There were no operatic productions in the time of Saint Augustine of Hippo.That inspired mix of music and drama and dance had not yet been invented. But the sainted North African bishop would certainly have understood and, who knows, perhaps have even approved, the buxom lady with horned helmet, spear and sword, whose aria at the close of Wagner’s famous Ring Cycle gave rise to the oft-quoted, “It ain’t over ‘till the fat lady sings.”
The reference, of course, is to the fierce Valkyrie Brunnhilde, whose stirring peroration foretells The Twilight of the Gods (Gotterdammerung), which brings crashingly to a close the world as we know it.
So why would Augustine sign on for something so, well, Wagnerian? Because, using the clearest moral lens around, he recognized that the journey home to heaven will not end until the end, until the very last ballot is cast, and the choice for or against God crystallizes round the soul for all eternity.

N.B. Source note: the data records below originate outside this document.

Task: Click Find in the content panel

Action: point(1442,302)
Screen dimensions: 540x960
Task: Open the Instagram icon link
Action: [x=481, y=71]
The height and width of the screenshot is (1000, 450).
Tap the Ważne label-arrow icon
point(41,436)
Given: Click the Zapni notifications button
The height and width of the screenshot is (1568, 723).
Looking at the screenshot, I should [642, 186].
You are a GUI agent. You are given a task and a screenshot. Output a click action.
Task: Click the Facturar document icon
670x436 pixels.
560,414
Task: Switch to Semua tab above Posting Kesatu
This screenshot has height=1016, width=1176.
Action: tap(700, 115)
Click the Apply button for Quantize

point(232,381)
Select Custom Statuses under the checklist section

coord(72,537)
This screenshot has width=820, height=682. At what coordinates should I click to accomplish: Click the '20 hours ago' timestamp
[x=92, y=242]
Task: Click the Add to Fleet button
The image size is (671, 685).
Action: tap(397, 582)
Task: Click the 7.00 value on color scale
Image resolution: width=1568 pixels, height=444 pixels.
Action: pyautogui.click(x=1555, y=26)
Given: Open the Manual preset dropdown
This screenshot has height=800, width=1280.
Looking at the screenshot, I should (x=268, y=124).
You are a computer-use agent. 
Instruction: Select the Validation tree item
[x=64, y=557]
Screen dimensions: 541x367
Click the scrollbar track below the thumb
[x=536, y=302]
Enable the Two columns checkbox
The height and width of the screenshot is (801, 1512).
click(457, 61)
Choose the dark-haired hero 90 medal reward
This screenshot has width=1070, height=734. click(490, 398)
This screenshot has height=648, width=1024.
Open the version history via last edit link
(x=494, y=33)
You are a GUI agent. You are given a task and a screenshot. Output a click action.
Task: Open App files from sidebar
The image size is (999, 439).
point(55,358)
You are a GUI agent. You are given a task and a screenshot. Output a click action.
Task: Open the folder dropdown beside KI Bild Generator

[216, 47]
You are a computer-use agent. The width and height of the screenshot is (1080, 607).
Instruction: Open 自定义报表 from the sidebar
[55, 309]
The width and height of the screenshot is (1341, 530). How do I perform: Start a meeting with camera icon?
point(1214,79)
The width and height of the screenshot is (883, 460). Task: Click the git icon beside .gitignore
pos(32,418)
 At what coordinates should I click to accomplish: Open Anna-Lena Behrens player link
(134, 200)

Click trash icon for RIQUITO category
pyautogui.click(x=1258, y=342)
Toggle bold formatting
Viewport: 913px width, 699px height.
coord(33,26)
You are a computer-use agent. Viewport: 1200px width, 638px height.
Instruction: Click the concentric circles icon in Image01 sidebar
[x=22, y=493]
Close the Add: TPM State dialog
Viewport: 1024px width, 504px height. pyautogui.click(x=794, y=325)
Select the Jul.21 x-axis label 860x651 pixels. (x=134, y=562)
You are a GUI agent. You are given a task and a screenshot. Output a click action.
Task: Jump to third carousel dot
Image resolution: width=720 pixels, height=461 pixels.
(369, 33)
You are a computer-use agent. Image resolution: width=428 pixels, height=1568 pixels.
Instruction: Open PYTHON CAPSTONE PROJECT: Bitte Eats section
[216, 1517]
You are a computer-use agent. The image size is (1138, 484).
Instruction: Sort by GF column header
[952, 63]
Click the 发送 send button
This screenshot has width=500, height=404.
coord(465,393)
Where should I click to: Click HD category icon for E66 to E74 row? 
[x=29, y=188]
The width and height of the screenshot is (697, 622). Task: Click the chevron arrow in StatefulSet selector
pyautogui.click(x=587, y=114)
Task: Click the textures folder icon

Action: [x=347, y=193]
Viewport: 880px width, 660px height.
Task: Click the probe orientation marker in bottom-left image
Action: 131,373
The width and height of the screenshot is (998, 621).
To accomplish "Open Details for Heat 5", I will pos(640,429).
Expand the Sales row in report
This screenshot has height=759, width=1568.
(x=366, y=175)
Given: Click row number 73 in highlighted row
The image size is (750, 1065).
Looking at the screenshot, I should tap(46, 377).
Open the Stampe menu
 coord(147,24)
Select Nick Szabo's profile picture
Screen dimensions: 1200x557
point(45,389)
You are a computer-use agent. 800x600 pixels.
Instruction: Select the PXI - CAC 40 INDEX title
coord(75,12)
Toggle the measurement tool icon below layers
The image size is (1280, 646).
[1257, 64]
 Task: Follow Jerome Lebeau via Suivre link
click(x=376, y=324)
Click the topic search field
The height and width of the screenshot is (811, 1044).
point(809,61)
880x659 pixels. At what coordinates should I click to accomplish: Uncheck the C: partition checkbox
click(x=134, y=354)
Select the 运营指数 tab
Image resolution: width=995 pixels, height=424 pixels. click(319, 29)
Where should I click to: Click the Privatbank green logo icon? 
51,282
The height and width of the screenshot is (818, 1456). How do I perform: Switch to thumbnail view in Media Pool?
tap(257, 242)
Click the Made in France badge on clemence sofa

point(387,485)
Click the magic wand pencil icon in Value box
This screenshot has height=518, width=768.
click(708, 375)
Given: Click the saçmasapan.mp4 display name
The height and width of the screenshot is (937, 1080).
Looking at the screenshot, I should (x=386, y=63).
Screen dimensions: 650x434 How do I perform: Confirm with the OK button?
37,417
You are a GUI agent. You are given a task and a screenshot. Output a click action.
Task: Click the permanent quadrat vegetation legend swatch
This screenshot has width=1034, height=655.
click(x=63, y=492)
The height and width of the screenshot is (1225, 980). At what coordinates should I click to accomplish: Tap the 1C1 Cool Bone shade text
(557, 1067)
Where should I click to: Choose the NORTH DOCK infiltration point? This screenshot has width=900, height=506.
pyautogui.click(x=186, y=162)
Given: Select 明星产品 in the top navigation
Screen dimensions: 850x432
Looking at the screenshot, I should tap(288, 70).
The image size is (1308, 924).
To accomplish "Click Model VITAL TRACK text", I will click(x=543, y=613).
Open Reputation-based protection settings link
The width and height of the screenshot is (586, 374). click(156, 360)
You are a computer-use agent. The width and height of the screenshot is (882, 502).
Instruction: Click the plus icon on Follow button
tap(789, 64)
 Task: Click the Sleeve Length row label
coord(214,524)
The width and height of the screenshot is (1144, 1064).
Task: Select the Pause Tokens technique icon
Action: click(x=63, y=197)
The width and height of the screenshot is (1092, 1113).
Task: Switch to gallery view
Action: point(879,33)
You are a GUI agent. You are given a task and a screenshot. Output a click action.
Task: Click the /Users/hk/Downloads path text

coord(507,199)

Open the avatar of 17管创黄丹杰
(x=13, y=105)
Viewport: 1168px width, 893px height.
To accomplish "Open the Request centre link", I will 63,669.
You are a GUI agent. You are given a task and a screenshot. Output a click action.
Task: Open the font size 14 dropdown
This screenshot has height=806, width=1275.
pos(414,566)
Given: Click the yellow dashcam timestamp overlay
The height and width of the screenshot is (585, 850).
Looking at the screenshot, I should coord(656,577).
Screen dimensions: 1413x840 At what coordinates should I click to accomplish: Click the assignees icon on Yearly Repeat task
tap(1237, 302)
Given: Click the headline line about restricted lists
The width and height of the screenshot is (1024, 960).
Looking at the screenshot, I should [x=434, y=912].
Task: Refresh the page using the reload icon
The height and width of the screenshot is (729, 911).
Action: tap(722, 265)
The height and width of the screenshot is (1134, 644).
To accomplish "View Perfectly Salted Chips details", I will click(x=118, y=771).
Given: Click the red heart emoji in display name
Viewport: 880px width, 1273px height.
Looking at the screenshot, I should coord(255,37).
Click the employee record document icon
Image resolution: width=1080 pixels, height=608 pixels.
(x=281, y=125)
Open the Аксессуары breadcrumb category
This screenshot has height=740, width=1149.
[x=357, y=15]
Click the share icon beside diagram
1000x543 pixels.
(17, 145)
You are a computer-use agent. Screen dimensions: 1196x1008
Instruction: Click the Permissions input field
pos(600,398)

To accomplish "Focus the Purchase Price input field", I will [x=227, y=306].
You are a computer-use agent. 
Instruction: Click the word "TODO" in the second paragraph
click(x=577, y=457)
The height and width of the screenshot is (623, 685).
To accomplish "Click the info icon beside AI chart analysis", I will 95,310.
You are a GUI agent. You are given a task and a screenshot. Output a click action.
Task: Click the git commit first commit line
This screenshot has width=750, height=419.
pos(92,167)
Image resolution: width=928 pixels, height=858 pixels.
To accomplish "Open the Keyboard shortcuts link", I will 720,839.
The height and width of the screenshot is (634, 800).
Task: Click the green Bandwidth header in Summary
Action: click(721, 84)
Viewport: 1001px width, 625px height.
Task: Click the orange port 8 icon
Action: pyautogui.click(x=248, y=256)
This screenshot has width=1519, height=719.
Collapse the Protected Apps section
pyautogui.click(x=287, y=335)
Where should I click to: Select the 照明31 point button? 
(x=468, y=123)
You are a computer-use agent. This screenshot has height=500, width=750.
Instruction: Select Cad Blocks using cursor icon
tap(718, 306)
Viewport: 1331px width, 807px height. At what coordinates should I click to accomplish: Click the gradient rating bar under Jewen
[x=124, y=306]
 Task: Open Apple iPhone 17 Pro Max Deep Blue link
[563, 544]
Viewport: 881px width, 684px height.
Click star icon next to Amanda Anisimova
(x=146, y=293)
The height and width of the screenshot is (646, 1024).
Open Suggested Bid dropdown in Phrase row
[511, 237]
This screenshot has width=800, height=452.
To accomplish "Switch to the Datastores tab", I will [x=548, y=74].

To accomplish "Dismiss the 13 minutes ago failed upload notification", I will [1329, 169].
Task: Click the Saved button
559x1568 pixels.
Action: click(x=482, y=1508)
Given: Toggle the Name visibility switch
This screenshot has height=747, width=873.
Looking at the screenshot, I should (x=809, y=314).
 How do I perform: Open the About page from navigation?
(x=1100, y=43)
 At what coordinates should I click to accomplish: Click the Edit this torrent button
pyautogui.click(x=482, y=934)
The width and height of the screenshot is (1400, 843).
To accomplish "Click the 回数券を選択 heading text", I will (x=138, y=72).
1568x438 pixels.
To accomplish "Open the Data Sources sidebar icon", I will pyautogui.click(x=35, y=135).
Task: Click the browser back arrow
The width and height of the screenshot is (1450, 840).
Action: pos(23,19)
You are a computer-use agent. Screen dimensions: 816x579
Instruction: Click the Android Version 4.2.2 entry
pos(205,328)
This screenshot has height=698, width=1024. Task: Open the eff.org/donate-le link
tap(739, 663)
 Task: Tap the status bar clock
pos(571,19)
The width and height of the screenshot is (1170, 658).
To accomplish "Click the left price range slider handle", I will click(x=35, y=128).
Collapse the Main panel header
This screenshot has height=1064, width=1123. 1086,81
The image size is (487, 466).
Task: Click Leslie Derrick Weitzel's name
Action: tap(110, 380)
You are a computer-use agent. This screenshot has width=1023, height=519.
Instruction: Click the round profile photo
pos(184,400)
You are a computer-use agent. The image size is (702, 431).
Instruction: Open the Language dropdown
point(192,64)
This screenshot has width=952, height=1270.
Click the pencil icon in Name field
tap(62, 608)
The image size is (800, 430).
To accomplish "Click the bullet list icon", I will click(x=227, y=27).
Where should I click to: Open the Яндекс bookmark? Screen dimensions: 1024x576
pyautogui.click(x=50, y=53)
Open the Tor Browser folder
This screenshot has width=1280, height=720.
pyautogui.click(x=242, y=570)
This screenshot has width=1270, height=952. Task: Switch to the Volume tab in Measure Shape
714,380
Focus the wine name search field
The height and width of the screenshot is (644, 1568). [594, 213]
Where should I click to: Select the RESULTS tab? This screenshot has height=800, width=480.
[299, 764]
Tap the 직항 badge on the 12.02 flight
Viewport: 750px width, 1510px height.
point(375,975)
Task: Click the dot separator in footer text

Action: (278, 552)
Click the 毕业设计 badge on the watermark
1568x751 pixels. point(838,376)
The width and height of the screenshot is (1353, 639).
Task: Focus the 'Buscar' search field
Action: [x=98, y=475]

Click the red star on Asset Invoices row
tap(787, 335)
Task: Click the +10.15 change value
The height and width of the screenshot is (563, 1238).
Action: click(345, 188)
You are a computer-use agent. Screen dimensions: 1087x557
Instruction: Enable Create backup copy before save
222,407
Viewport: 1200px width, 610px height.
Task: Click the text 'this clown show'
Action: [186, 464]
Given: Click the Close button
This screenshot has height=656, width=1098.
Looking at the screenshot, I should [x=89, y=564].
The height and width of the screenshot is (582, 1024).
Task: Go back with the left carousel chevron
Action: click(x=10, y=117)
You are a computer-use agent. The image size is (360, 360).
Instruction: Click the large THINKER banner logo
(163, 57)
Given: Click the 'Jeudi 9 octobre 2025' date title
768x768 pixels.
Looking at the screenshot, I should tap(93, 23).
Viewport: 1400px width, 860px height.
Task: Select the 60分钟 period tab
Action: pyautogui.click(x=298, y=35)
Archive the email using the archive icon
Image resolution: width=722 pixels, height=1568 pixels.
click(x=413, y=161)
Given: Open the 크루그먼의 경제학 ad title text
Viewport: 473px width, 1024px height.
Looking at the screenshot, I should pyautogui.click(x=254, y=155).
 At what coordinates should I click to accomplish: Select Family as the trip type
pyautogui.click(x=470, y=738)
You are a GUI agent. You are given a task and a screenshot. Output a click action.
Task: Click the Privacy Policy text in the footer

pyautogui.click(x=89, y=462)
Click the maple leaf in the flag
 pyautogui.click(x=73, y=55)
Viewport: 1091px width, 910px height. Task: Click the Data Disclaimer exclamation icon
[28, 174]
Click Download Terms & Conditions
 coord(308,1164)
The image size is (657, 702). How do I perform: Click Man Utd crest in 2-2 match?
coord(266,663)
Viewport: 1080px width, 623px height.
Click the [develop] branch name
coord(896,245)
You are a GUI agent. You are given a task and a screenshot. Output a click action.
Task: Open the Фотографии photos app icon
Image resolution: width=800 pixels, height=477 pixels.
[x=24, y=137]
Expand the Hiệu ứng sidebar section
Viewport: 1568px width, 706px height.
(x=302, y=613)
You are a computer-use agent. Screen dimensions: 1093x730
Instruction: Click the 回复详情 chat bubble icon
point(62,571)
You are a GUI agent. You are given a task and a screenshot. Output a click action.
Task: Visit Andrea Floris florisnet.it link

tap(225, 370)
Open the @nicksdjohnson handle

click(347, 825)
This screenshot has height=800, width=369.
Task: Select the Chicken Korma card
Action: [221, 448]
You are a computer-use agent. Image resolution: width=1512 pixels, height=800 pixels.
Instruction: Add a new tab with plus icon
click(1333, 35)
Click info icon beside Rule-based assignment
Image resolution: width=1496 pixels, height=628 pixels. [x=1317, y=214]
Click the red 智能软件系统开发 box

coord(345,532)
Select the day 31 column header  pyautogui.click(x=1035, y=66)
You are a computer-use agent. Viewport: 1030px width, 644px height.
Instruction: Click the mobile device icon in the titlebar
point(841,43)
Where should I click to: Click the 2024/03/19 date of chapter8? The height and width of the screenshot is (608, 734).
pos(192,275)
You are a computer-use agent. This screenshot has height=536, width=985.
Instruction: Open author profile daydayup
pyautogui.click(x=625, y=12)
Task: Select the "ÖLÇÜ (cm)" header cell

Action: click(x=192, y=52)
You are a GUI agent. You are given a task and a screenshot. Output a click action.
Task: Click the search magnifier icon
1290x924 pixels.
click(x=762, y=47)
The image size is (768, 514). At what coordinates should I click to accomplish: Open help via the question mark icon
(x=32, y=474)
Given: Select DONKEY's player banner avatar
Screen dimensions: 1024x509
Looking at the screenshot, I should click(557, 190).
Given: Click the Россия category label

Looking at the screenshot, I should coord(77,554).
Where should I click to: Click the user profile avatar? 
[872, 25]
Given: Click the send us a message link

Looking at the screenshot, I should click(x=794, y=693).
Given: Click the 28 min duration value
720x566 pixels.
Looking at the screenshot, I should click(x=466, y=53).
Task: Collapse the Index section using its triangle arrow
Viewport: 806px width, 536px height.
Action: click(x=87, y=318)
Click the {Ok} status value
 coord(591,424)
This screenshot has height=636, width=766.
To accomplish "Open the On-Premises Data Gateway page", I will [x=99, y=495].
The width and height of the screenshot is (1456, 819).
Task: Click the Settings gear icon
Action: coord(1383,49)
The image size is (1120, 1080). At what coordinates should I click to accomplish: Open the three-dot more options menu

In short, when the fat lady gets up and, belting out her final burst of song, the face of finality reveals itself once and for all.
It may take some getting used to, but in the case of Augustine, destined to become the foremost teacher in the West on the mysteries of grace and free will, there was always this persistent, fugitive sense of fear, of salutary doubt, whispering to him that, at the end of the day, he might not make it.
That at the hour of death he would find himself left behind, lost forever despite every holy desire that he be gathered into the arms of Almighty God.
Indeed, even the lightest of sins, he tells us, when counting up their cost, caused him to “tremble.” Notwithstanding, in other words, every conviction of faith he possessed that it was God to whom he was going, and that Christ was the only way to get there, he remained very much afraid that he might fall short of reaching the goal, that the entire shooting match could be lost in a shot.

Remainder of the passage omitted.